Both stages use Adam (\(LR=10^{-3}\)). Stage 1 optimizes \(\theta_t\). Stage 2 optimizes element-wise Young's modulus \(E_i\) (specifically \(\log E_i\)) while \(T_i\) serves as boundary conditions. The physics module is implemented in Warp (supporting AutoDiff). Reference videos are produced via "Render single frame \(\rightarrow\) LLM generates motion prompt \(\rightarrow\) Kling Image-to-Video".

Key Experimental Results¶

Main Results¶

Evaluated on a multi-source textured 3D dataset. Metrics use two new views (\(\pm 45^\circ\)) in addition to the input view.

Method	SSIM↑	LPIPS↓	VBAQ↑	VBOC↑	VBIQ↑
SC4D	0.9403	0.0924	0.541	0.174	0.392
DreamMesh4D	0.8662	0.1482	0.543	0.175	0.550
Puppeteer	0.9023	0.1097	0.572	0.176	0.632
Ours	0.9318	0.0849	0.581	0.176	0.606

Ours leads in LPIPS, temporal consistency (VBOC), and aesthetic quality (VBAQ). SC4D has the highest SSIM but often generates incorrect textures and distorted geometry.

User Study (2AFC Preference Rate vs. Baseline)¶

Comparison	VQ	TC	MP	Total
vs SC4D	96%	93%	92%	91%
vs DreamMesh4D	88%	91%	95%	91%
vs Puppeteer	74%	78%	69%	71%

Ablation Study¶

Configuration	Phenomenon
Full	Consistent shape/motion, fits reference video.
w/o Depth	Geometric distortion, deviates from reference motion.
w/o Mask	Poor foreground alignment.
w/o Track	Loss of trajectory accuracy.
w/o Physics	Jitter and self-intersection in large-deformation areas.

Key Findings¶

Removing any loss component leads to distortion; mask, track, and depth supervisions are complementary.
The physics refinement stage specifically addresses jitter and self-intersections in LBS-rigged meshes during large deformations.
Baselines have distinct flaws: SC4D suffers from topological holes; DreamMesh4D distorts geometry at joints; Puppeteer has restricted motion range.

Highlights & Insights¶

Smart Trade-off: By animating explicit meshes rather than reconstructing geometry, Ours avoids geometry-appearance entanglement and ensures compatibility with industrial pipelines.
Physics-in-the-loop: Incorporating differentiable FEM simulation solves both surface artifacts and the lack of dynamics (inertia/elasticity).
Robust Supervision: Ours acknowledges that diffusion videos are unreliable (hallucinations/lighting shifts) and extracts robust geometric cues (tracking + depth) as supervision.
Metric Interpretation: Lower SSIM does not necessarily mean lower quality in 4D tasks, as high SSIM can hide low-frequency structural preservation with incorrect textures.

Limitations & Future Work¶

Pipeline Dependency: Heavy reliance on external components (Kling, UniRig, SAM2, AllTracker, VGGT).
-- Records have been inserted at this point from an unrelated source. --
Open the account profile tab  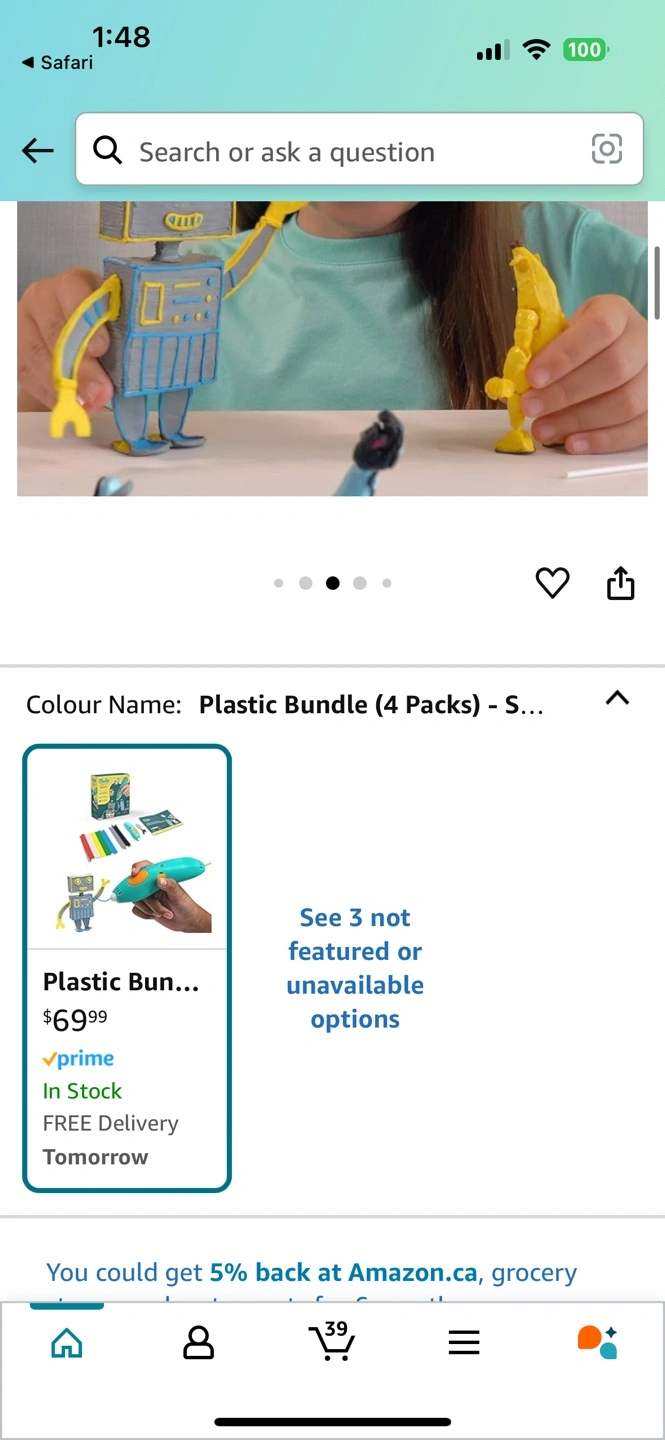point(199,1343)
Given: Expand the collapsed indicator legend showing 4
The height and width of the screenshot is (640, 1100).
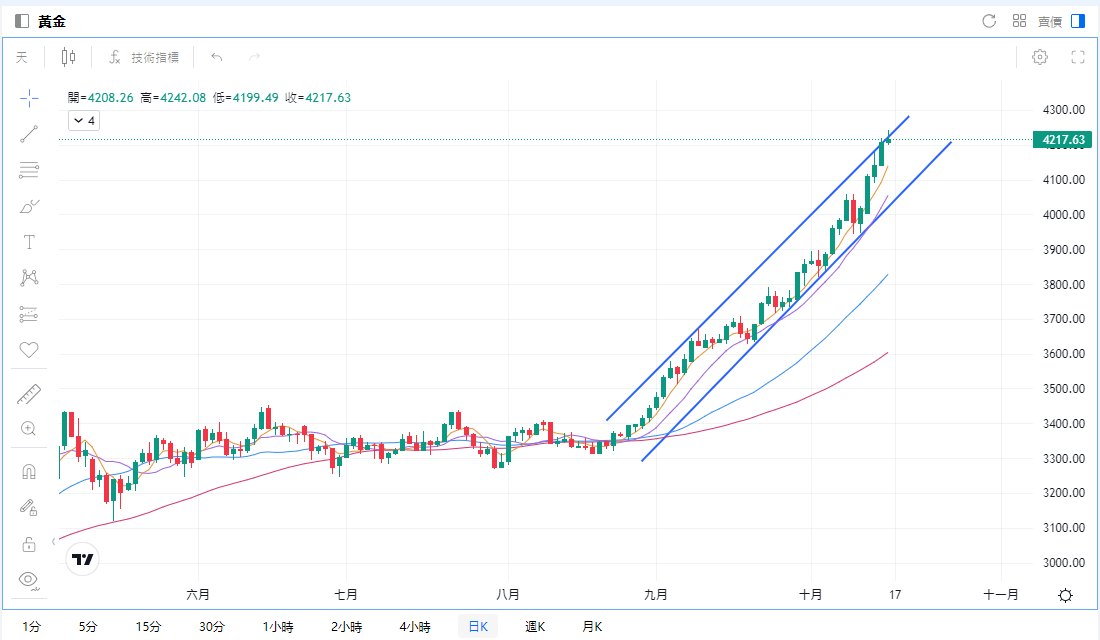Looking at the screenshot, I should pos(83,121).
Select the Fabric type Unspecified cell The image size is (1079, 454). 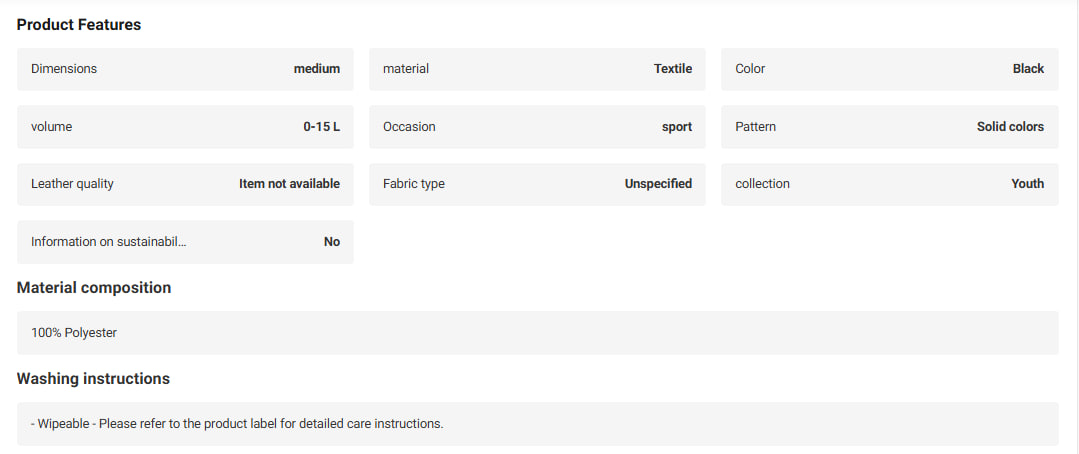click(x=537, y=184)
Errors in rigging or tracking propagate to the final result.
Monocular Ambiguity: Complex occlusions or large self-shadowing in 2D videos make 3D lifting difficult.
Computational Cost: Physics simulation and element-wise optimization add overhead; times per sequence were not detailed.
Future Directions: Multi-view reference videos, feed-forward material parameter prediction, and joint-contact physical constraints (e.g., foot sliding).
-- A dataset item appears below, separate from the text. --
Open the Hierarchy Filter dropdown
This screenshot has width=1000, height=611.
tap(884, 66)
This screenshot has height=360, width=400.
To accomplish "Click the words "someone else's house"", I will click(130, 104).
vs SDS-based 4D (SC4D): These optimize implicit representations; Ours animates explicit meshes, offering better controllability and temporal consistency.
vs DreamMesh4D: DreamMesh4D uses many independent control nodes leading to joint distortion; Ours uses low-dim skeletons + physics for more stable, larger-range motion.
vs Puppeteer: While Puppeteer also uses rigging, its motion is quasi-static and limited; Ours contributes differentiable physics to capture realistic dynamics.

Rating¶

Novelty: ⭐⭐⭐⭐ Integrating differentiable FEM into a video-driven rigging optimization loop is a novel solution to existing pain points.
Experimental Thoroughness: ⭐⭐⭐ Comprehensive ablations and user studies, though the number of sequences is relatively small.
Writing Quality: ⭐⭐⭐⭐ Clear explanation of the two-stage pipeline and supervision design.
Value: ⭐⭐⭐⭐ Strong practical orientation for bridging generative video with industrial animation workflows.